Source records
□ □ □ □ □

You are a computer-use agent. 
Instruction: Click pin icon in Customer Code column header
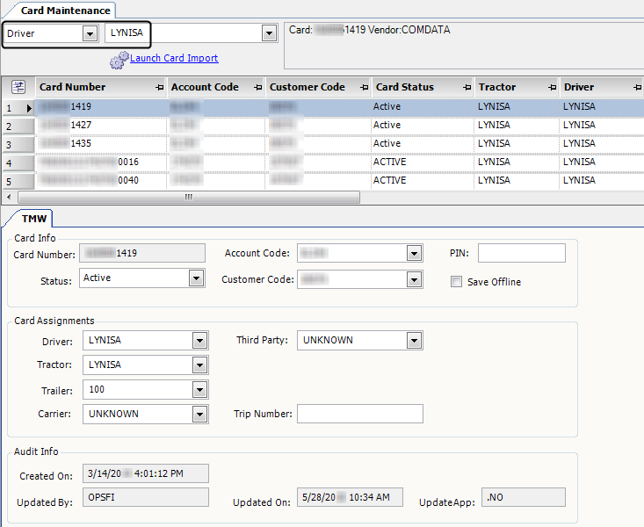pos(364,88)
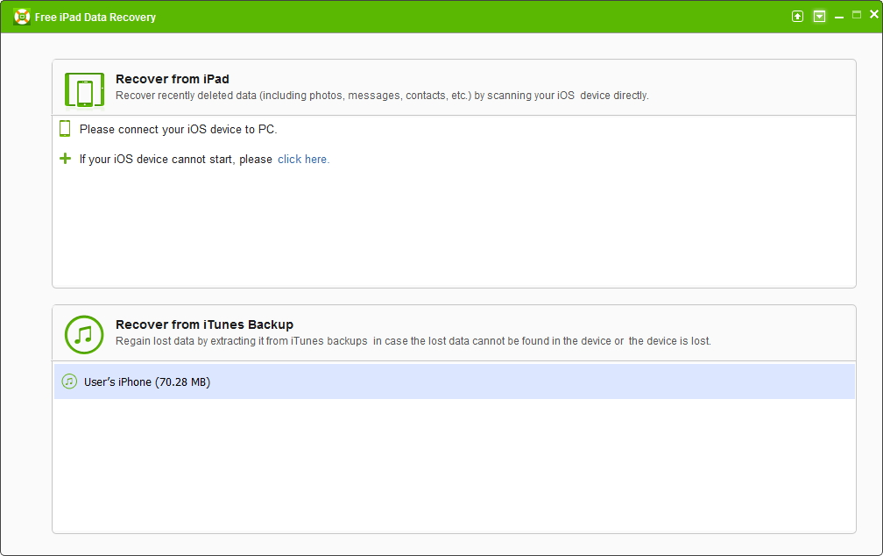Select User's iPhone (70.28 MB) backup
The height and width of the screenshot is (556, 883).
(147, 382)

□ □ □ □ □

## To do
Each record should be copied exactly, and each image left out.

## Reply
You are a computer-use agent. 
Instruction: Click pin icon in Customer Code column header
pos(364,88)
Select User's iPhone (70.28 MB) backup
The height and width of the screenshot is (556, 883).
(147, 382)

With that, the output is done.